An “urgency ordinance” seeking to delay Fullerton’s recent approval of cannabis sales within city limits has failed.
The item received a majority 3–2 support at a meeting of the Fullerton City Council on Dec. 15, but urgency ordinances in the Southern California city require the support of 4 out of 5 councilmembers to pass.
City Manager Ken Domer said the motion—which would have pushed the Dec. 17 effective date to April 16, 2021—was a response to several concerns, including the lack of residential buffer zones and the “threat of litigation” from adjoining jurisdictions.
Domer also said a postponement would allow two new councilmembers, Fred Jung and Nick Dunlap, to weigh in.
“This would give the City Council that opportunity to not worry about this ordinance right now, and have staff … bring back different items for the new council to look at,” Domer said.
Though the proposed topic of discussion was whether the ordinance should be postponed, the vast majority of public comments objected to any form of retail cannabis sales.
“We are already tired of this game,” a resident named Cassandra said in Spanish through a translator. “It seems like councilmembers Ahmad [Zahra] and [Jesus] Silva don’t want to listen to us because they just think that we are dramatic moms.
“We do not want marijuana dispensaries. This is the fifth time that we have come, and we are tired.”
Zahra and Silva were among three councilmembers who supported retail cannabis sales at a Nov. 17 meeting. The third, Jan Flory, didn’t seek reelection.
Silva said at the time that the ordinance offered the best method for eliminating illegal shops in the city. He also highlighted the “secondary impact” of helping the local economy, which has been severely impacted by financial woes, including through cannabis tax revenue.
“For me, it’s about creating laws that would regulate something that [is not currently regulated] … opposed to what we have now, which is lawlessness [that creates] this shady little black market,” Zahra said.
The most severe rebuke at the Dec. 15 meeting came from a young boy named Francisco Gomez.
“I just come here to say that what Ahmad [Zahra] and Silva are doing [is] wrong,” said Gomez, who referred to himself as “an opposing child against marijuana.”
“You two guys better get out of the city council and just go to somewhere else or decide something else.”
After pausing for a brief smattering of applause, Gomez continued. “You’re just making a bad decision at what you’re doing. … Whatever you’re doing, it won’t go. You won’t make it.”
Mayor Bruce Whitaker remarked on the amount of latitude he granted the speakers, and asked them to “narrow the discussion” to whether they favored delaying the ordinance.
About five comments supported delaying the ordinance. All other constituents—six of whom addressed the council in Spanish—focused mainly on their irritation over retail cannabis coming to Fullerton.
Councilmember Dunlap said he thought the move to allow retail cannabis in Fullerton was premature.

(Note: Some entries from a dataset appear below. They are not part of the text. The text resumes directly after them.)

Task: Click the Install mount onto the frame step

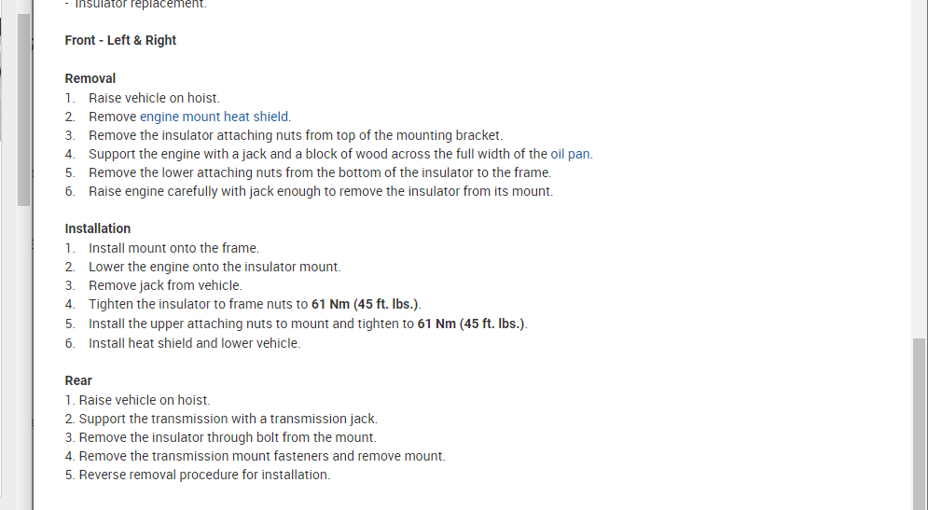Action: pos(173,248)
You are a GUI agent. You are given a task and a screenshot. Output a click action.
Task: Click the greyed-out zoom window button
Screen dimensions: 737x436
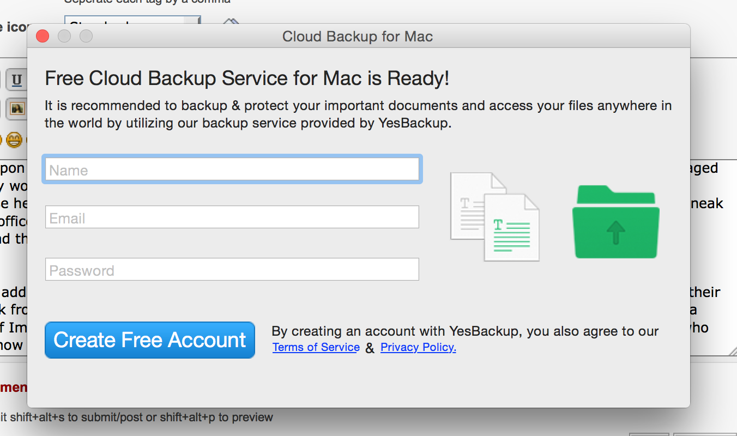(86, 37)
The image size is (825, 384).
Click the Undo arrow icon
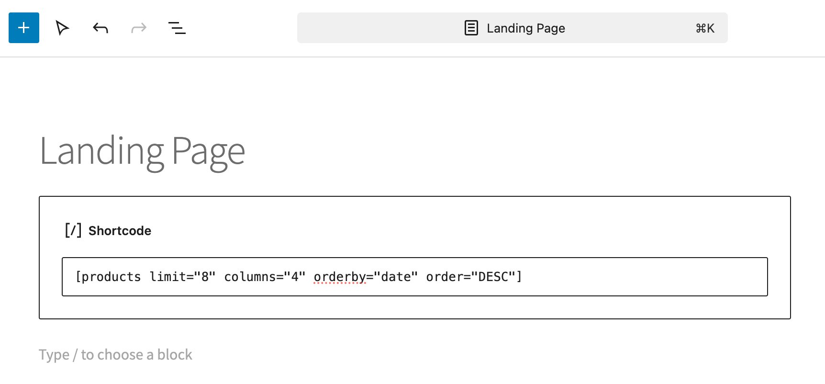[x=100, y=28]
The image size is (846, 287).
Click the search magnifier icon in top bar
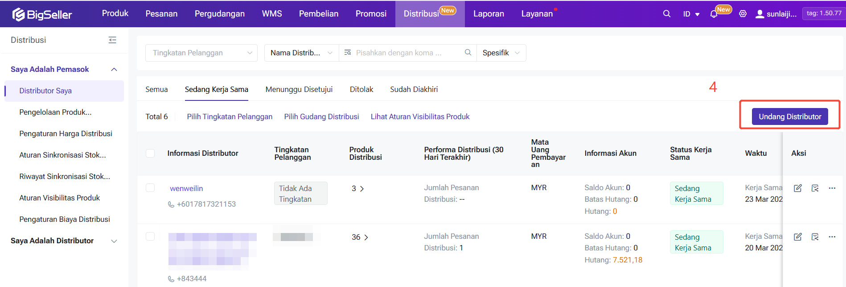point(666,14)
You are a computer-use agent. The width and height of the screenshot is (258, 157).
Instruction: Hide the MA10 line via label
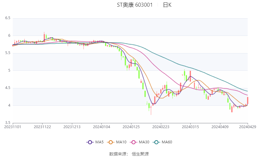click(x=121, y=142)
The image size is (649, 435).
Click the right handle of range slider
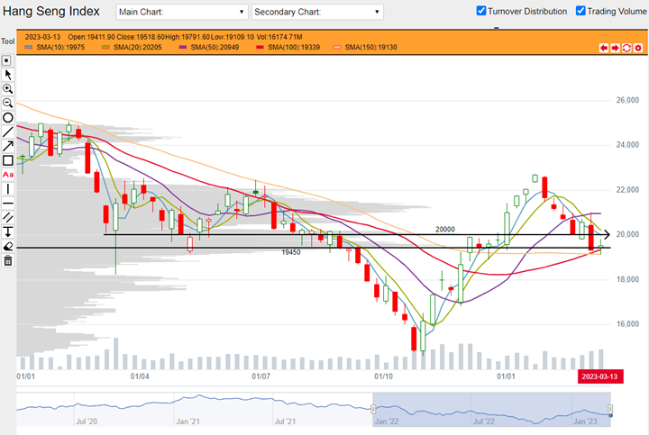[x=610, y=410]
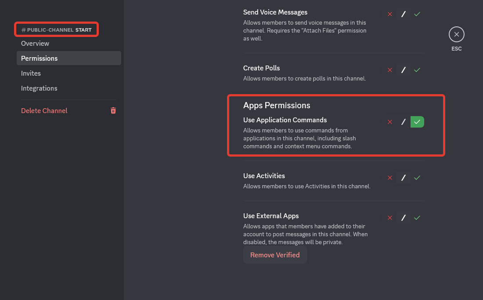Set Use Activities to neutral slash
This screenshot has width=483, height=300.
(x=404, y=178)
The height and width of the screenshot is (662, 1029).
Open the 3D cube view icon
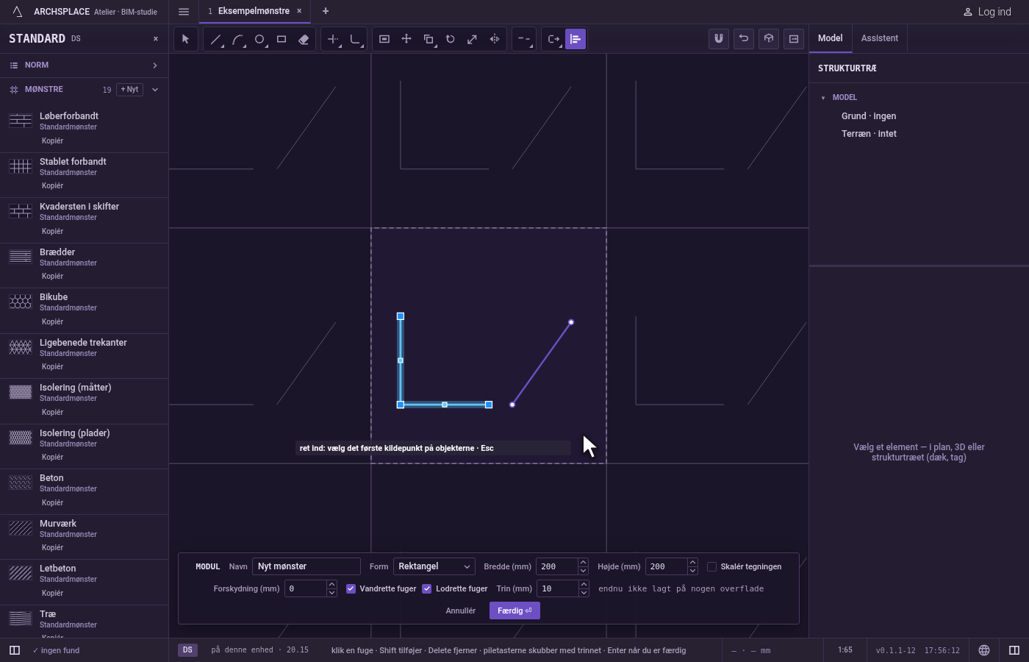(x=769, y=39)
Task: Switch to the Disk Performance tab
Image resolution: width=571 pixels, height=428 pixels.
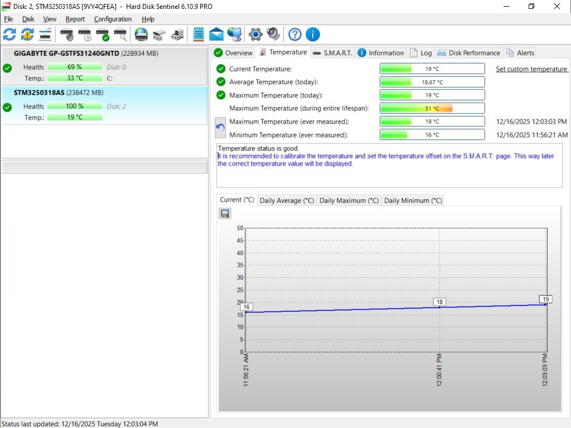Action: (468, 53)
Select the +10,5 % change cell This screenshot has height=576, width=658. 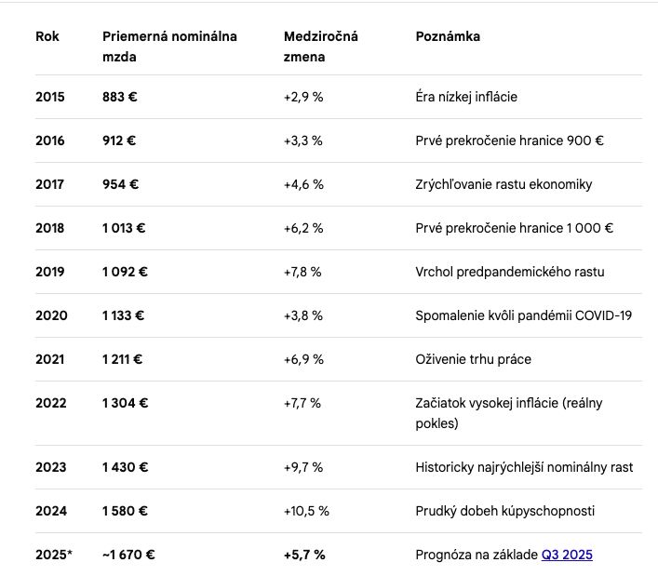point(306,511)
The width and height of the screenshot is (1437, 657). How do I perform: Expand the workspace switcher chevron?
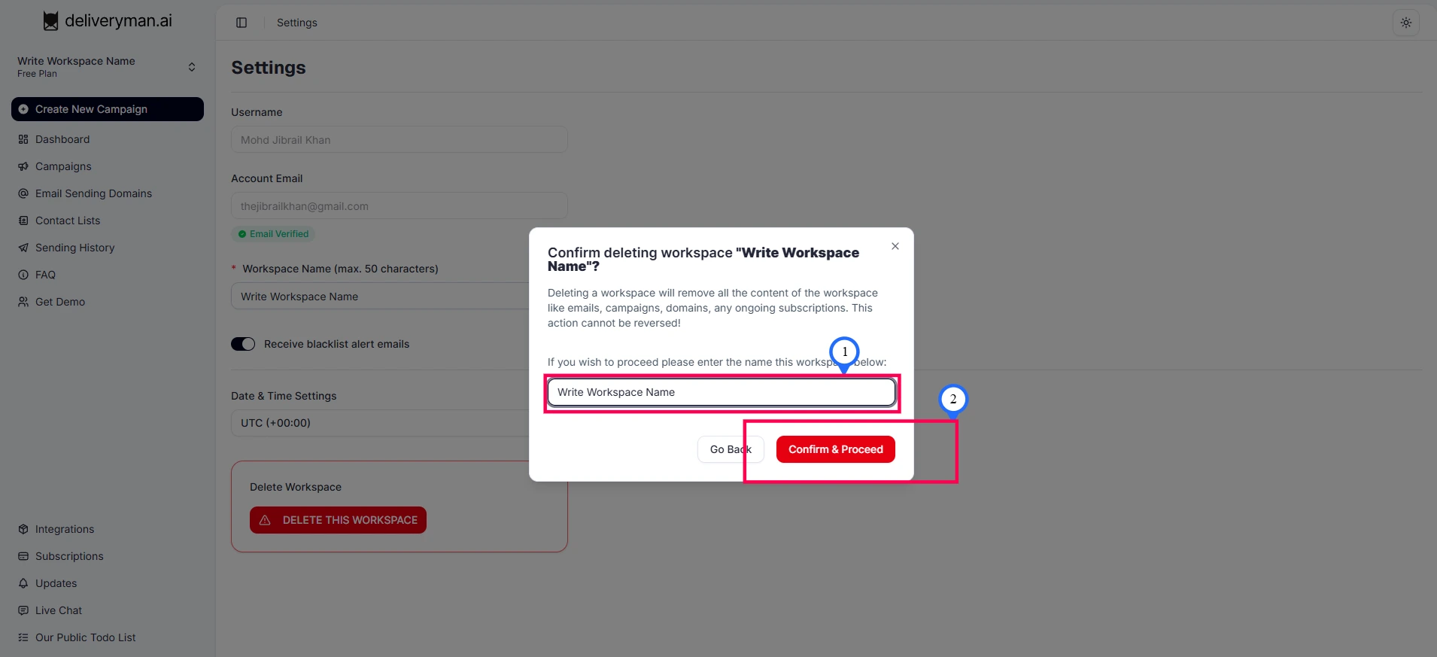192,67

“It seemed as though this was a ready, shoot, aim situation,” Dunlap said. “And I think anytime you enact public policy that way, you’re only opening yourself up to bigger problems, and in this case, the community.”
Meantime, Councilmember Zahra said the public didn’t seem to want dispensaries in the city.
“I think maybe we should have just brought back the ordinance itself,” Zahra said. “I think what they want is for you [Mayor Whitaker] to rescind it.”
Councilmember Jung agreed.
“There’s a great Miles Davis quote,” Jung said. “He said, ‘When you hit a wrong note, it’s the next note that makes it good or bad.’ So I think it’s clear that this was a wrong note. And I would support this stay to make sure that when we do bring it back, it’s a good note.”
Silva said the issue of retail cannabis has been discussed since 2016. “So I don’t know how we can say we just rammed it through,” he said.
Silva and Zahra voted against postponing the ordinance, thereby ensuring it will go into effect on Dec. 17.
Before releasing applications for commercial cannabis permits, the city will make application materials, frequently asked questions, and application guidelines available.